Description
Release Year: 2014
Label: Soko Music
Track List
- Tennessee Waltz
- Cold, Cold, Heart
- Misery Love Company
- Together, Forever
- Can I Go Home With You
- I Fall To Pieces
- A Church, A Courtroom, and Then Goodbye
- Together Again
- It Wasn’t God Who Made Honky-Tonk Angels
- Hey Good Looking
- Try Being Lonely
- Memories Of Clelia
- Bucket’s Got A Hole In It
- I’m Leaving It Up To You
Personnel
- Yvette Landry – Vocals, Acoustic Guitar
- Richard Comeaux – Pedal Steel
- Eric Adcock – Piano
- Dr. Josef Butts – Bass
- Trevor Landry – Drums
REVIEW FROM OFFBEAT MAGAZINE, AUG 2014
Yvette Landry
Me & T-Coe’s Country
(Soko Music)
Steel-guitar shaman Richard Comeaux has been part of Yvette Landry’s country aggregation for a few years, but when Landry needed a duo partner for the smaller gigs a year-and-a-half ago, playing with T-Coe (as he’s alternatively known) just clicked. Obviously it clicks here, too, on this predominantly one-of-a-kind vintage country affair. Many of the classics, “Tennessee Waltz,” “Cold, Cold Heart” and “I Fall to Pieces,” are slowed down considerably to allow for the talents of both to be front and center, unencumbered by an otherwise full-size band. It’s an amazingly deep album full of layered listens and focuses. On one level, steel-guitar fans will likely drool over Comeaux’s infinitively limitless technique of picks, slides, glides, rolls, growls, howls and sacred harmonics that’s almost as if he were a one-man steel-guitar convention. Listening to Comeaux’s extended solos―a rarity since most steelers are relegated to briefer rides for the ego of the vocalist―becomes a mood-altering, if not spiritual, experience.

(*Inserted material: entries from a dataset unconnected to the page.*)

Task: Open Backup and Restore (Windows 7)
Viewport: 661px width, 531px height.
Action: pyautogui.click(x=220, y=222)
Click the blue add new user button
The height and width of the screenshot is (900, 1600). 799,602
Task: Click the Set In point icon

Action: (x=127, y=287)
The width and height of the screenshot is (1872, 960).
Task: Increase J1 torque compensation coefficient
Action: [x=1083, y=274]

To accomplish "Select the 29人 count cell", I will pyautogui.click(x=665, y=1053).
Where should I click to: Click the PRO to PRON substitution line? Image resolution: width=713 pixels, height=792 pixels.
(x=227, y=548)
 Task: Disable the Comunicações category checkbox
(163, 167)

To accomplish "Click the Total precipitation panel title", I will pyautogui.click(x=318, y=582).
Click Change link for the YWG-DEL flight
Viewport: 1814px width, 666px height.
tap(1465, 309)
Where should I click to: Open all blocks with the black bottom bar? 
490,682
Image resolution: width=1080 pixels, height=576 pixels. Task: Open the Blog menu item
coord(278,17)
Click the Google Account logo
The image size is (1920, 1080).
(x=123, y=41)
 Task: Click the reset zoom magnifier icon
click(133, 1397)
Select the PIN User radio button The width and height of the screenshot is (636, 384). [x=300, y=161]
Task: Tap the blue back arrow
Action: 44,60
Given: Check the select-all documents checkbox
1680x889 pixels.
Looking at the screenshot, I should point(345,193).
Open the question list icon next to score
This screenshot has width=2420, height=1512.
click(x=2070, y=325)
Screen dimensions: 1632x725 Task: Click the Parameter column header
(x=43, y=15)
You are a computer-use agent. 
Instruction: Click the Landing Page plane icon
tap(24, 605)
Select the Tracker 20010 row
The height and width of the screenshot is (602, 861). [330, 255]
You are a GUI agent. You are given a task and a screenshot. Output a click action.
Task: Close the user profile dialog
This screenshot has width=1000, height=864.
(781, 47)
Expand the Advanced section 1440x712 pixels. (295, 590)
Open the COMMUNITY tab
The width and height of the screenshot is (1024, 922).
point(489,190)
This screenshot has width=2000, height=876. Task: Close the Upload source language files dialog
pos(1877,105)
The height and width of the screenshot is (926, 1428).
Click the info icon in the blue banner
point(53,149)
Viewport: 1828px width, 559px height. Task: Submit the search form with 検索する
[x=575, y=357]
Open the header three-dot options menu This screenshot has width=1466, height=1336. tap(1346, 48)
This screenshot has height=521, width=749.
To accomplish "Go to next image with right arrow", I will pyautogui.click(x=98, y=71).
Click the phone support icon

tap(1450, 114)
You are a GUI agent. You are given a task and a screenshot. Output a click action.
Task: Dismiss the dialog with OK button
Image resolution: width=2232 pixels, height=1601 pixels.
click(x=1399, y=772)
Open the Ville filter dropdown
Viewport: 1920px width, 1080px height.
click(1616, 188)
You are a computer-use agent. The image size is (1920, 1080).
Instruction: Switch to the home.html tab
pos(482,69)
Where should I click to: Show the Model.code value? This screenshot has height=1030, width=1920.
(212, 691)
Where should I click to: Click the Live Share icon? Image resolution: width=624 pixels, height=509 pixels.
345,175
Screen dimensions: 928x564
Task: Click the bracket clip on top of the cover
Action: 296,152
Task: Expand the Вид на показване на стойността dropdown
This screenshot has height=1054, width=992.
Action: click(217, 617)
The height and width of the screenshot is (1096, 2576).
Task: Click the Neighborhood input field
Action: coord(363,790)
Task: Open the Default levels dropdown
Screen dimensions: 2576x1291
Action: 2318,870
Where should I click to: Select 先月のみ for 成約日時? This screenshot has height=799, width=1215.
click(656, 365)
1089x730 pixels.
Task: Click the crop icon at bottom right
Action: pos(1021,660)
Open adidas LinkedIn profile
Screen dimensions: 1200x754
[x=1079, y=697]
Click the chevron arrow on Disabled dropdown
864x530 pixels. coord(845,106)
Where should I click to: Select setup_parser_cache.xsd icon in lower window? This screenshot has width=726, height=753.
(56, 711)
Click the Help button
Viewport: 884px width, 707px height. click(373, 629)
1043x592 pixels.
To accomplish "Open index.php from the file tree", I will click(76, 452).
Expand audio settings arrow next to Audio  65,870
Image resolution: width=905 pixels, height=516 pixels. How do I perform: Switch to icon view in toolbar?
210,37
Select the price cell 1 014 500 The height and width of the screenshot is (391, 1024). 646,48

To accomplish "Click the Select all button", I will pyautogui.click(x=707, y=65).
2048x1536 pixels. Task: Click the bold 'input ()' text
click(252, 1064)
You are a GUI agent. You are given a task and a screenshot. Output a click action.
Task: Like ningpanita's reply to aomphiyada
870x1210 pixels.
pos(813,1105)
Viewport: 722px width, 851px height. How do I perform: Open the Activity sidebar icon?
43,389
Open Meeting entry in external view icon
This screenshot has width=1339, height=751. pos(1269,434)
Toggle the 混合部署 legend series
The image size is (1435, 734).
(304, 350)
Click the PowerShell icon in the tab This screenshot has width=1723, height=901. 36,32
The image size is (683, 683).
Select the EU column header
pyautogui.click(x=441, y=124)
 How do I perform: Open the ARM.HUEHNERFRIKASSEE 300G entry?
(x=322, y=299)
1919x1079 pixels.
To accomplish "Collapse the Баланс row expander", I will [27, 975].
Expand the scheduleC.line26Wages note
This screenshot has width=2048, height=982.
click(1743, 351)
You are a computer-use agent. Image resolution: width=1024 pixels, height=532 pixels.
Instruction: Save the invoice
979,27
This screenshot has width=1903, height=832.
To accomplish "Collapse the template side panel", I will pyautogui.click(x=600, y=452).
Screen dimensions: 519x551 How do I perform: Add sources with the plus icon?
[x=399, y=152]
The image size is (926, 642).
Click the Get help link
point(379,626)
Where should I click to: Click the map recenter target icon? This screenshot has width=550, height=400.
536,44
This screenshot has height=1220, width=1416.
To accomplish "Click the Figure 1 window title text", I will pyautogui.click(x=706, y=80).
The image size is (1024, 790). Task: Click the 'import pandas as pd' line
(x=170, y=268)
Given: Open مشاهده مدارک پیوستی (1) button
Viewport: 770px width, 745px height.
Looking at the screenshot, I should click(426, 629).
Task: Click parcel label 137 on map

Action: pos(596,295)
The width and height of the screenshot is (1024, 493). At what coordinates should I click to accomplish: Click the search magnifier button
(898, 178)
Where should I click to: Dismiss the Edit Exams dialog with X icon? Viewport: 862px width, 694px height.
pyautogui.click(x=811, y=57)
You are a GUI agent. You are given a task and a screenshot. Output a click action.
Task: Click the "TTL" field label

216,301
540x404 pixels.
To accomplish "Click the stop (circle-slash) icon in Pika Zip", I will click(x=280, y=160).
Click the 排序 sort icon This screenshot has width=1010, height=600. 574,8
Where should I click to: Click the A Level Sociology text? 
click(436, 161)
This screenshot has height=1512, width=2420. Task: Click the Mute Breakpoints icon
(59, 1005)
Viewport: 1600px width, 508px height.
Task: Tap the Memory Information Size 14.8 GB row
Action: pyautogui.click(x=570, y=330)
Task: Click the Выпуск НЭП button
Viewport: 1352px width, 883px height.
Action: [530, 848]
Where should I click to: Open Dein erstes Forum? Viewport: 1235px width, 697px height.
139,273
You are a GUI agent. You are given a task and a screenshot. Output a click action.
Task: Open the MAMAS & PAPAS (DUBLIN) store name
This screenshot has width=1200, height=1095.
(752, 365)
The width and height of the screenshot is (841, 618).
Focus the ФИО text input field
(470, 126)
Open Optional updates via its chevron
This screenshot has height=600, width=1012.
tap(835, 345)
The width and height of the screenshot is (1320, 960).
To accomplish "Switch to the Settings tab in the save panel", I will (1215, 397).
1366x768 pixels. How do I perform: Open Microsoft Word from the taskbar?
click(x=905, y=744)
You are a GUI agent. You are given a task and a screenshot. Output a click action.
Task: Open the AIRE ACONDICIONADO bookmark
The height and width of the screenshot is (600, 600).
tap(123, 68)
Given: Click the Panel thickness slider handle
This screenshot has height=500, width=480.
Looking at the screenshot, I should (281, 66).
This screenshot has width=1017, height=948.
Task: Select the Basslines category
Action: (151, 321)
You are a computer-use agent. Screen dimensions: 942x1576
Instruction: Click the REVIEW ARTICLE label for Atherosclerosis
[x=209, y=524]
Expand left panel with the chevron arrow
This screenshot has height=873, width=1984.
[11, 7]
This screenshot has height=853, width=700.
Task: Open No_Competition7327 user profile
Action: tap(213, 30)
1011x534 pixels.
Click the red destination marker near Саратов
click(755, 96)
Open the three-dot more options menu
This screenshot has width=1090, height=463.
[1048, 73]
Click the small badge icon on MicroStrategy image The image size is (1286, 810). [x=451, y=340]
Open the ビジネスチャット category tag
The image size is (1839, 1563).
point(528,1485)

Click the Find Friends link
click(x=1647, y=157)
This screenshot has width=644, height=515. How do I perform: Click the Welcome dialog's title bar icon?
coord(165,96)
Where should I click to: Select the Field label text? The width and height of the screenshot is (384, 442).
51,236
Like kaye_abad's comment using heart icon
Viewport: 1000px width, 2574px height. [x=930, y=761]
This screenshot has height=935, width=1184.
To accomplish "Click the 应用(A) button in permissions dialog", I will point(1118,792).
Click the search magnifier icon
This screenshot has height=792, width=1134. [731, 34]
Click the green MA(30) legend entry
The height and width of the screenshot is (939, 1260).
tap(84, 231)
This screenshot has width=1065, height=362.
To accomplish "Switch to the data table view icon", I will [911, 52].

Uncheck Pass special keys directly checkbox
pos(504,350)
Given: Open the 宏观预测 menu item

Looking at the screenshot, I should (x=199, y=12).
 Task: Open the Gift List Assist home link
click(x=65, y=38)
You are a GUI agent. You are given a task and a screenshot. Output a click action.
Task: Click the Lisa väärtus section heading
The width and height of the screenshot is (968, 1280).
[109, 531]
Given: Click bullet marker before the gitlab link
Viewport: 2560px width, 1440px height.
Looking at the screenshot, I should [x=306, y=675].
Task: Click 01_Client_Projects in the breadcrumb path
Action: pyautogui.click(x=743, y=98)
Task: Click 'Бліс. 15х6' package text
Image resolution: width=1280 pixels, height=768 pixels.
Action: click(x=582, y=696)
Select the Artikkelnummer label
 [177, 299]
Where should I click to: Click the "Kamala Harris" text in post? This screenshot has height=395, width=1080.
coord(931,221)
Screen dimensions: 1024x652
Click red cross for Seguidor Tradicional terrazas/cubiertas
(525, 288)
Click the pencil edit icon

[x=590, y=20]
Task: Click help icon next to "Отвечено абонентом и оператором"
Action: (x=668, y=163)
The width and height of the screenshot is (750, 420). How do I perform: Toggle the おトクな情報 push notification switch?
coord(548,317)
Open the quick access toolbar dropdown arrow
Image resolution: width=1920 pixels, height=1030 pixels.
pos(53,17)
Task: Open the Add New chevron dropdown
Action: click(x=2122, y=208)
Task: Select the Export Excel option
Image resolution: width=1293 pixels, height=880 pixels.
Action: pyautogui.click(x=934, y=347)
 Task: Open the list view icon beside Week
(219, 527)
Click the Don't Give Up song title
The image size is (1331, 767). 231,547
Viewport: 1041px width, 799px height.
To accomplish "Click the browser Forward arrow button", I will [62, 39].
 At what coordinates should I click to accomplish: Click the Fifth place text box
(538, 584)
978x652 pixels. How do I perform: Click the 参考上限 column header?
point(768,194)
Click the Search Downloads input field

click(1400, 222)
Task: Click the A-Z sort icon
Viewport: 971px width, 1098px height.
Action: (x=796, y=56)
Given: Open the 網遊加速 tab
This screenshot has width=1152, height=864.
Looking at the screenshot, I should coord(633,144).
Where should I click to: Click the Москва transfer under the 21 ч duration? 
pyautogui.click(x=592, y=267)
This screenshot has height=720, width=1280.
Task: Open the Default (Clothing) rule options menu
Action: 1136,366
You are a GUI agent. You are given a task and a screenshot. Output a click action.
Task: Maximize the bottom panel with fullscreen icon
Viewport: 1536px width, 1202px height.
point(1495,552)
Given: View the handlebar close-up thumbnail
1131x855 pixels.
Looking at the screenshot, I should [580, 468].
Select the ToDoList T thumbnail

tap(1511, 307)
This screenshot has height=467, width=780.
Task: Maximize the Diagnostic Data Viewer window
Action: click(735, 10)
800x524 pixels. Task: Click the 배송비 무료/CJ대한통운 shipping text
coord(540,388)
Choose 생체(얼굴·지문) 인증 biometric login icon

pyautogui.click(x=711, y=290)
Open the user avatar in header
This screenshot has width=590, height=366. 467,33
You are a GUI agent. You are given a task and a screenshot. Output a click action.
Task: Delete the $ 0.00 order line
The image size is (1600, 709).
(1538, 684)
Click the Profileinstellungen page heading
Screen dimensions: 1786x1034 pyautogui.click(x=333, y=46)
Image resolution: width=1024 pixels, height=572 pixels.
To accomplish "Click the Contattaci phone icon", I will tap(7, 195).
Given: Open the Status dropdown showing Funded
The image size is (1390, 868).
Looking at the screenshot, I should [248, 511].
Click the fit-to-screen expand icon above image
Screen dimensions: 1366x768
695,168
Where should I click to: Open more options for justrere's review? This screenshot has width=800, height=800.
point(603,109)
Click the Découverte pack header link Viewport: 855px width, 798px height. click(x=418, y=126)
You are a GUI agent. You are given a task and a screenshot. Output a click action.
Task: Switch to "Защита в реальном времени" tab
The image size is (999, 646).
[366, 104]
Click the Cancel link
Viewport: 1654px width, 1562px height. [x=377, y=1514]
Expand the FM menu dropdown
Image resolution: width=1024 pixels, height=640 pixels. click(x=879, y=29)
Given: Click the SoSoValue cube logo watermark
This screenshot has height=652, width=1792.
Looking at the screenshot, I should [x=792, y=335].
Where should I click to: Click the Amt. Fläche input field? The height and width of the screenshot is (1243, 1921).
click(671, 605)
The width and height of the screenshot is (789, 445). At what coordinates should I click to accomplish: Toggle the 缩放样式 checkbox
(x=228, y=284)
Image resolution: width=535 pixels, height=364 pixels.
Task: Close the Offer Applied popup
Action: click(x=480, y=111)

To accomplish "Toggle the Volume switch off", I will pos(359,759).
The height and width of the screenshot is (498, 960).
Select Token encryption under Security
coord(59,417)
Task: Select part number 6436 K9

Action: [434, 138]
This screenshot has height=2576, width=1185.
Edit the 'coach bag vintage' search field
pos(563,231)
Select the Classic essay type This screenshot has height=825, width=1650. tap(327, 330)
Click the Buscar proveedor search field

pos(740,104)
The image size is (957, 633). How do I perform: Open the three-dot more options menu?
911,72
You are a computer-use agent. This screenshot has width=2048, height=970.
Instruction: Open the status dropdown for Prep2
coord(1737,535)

On another level, Landry’s slightly syncopated vocal interpretations are often stunning, sometimes playful, as on “Can I Go Home with You,” and sometimes astounding, such as on the end of “A Church, a Courtroom and then Goodbye” —where she belts out, “And [pause] then [pause] goodbyeeeeeee” to the heavens.
Though this wasn’t intended to showcase any Landry material, “Memories of Clelia”—with its full-blown imagery of loaded pistols, dusty bibles and departed souls—is quite the tearjerkin’ tearjerker. When you listen to this one, remember to keep the Kleenex close by and the box of razors out of sight.